There are two classes of cases arising under the act of 1898 and controlled by different principles. The first class is where there is a claim of adverse title to property of the bankrupt, based upon a transfer antedating the bankruptcy. The other class is where there is no claim of adverse title based on any transfer prior to the bankruptcy, but where the property is in the physical possession of a third party or of an agent of the bankrupt, or of an officer of a bankrupt corporation, who refuses to deliver it to the trustee in bankruptcy.

In the former class of cases a plenary suit must be brought, either at law or in equity, by the trustee, in which the adverse claim of title can be tried and adjudicated.

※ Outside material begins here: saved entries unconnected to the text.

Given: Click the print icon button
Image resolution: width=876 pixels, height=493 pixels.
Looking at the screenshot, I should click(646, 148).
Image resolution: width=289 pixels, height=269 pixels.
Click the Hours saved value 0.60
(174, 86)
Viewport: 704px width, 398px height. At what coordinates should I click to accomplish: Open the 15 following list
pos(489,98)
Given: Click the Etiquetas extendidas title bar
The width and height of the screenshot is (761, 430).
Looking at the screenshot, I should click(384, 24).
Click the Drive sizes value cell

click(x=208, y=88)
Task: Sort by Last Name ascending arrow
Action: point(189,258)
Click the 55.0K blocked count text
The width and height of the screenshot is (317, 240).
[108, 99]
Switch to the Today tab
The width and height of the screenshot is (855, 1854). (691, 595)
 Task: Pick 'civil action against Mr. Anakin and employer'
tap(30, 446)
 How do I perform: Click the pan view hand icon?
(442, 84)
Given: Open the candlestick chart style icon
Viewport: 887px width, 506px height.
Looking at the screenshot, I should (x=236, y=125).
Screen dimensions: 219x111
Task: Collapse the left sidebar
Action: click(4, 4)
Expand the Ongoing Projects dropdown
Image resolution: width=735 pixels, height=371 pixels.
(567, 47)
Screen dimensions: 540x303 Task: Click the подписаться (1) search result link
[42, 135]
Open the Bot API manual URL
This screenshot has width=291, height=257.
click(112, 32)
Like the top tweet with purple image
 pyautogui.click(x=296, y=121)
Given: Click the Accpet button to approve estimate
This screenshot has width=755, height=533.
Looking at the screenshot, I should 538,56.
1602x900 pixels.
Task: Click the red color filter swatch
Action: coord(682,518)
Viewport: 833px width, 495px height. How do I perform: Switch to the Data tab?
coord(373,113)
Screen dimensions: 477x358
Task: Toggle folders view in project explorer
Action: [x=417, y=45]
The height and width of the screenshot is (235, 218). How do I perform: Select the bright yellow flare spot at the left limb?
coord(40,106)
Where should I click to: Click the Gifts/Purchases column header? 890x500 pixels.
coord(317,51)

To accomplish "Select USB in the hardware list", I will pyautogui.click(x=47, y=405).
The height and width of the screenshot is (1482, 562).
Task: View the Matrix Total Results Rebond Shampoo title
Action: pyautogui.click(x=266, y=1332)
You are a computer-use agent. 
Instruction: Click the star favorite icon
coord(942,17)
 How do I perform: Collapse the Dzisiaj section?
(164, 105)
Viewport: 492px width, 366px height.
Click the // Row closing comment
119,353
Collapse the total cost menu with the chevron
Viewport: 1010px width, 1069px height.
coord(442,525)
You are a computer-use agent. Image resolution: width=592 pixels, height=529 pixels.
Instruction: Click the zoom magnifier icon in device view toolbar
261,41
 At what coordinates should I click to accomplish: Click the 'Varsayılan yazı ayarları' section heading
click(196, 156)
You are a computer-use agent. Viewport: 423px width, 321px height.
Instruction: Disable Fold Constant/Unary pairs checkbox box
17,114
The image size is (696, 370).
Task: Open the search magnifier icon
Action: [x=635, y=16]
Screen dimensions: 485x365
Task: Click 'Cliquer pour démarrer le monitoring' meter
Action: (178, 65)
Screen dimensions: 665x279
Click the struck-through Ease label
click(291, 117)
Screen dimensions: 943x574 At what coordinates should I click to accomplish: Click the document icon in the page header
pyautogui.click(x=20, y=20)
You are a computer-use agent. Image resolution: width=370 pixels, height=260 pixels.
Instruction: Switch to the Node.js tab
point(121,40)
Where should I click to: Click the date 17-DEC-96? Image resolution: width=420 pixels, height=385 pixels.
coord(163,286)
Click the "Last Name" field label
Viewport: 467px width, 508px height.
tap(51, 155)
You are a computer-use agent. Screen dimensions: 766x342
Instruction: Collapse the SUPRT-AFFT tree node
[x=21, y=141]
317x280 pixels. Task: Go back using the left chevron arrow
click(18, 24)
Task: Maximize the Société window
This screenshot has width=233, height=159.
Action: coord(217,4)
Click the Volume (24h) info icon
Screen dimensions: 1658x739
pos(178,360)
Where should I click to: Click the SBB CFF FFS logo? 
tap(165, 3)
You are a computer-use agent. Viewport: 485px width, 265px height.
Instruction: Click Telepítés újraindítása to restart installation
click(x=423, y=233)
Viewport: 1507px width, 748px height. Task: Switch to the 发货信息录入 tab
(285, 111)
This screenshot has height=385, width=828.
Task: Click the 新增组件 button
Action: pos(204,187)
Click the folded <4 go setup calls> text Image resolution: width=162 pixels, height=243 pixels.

In the latter class it is not necessary to bring a plenary suit, but the bankruptcy court may act summarily and may make an order in a summary proceeding for the delivery of the property to the trustee, without the formality of a formal litigation.

The former class falls within the ruling in the case of Bardes v. Hawarden Bank, 178 U.S. 524, and in the case of Jaquith v. Rowley, 188 U.S. 620, which hold that such a suit can be brought only in a court which would have had jurisdiction of a suit by the bankrupt against the adverse claimant, except where the defendant consents to be sued elsewhere.

In the latter class of cases a plenary suit is not necessary, but the case falls within the rule laid down in Bryan v. Bernheimer, 181 U.S. 188, and Mueller v. Nugent, 184 U.S. 1, *114 which held that the bankruptcy court could act summarily. The question was not discussed as to whether a court other than the court of adjudication could exercise this summary jurisdiction.

The precise question before us on the present appeal is whether in a case in which the original court of bankruptcy could act summarily another court of bankruptcy, sitting in another district, can do so in aid of the court of original jurisdiction.

Judge Holt, after expressing an opinion upholding ancillary jurisdiction, felt compelled to decide otherwise in this case on the authority of In re Von Hartz, 142 Fed. Rep. 726, decided by the United States Circuit Court of Appeals for the Second Circuit. It appears from the statement of the case in the opinion of the court in the matter of Von Hartz that the proceeding was a summary application in which the appellant had been directed to turn over to the trustee in bankruptcy a policy of life insurance upon the life of the bankrupt, which "had theretofore been assigned by Von Hartz to appellant." It was not stated in the opinion whether the assignment was prior or subsequent to the proceedings in bankruptcy. If prior thereto, then neither the court where the bankruptcy proceedings were pending nor any other court could grant a summary order disposing of the title of the adverse claimant claiming title to the policy by assignment. That could only be determined in a plenary suit, and would fall within the rule in the Bardes and Jaquith cases. But if the assignment was subsequent to the bankruptcy proceedings, then it would be a nullity, and would be disregarded by the bankruptcy court, and possession could be given to the trustee by a summary order, as in the Bryan and Mueller cases.

There is no decision of this court adverse to the ancillary jurisdiction of the District Courts as asked to be exercised in this case.

Upon the whole, we are of opinion that the District Court for the Southern District of New York had jurisdiction of the *115 petition below and to grant the relief therein prayed for, and therefore we

Reverse the order of that court denying the petition, and remand the cause for further proceedings in conformity with law.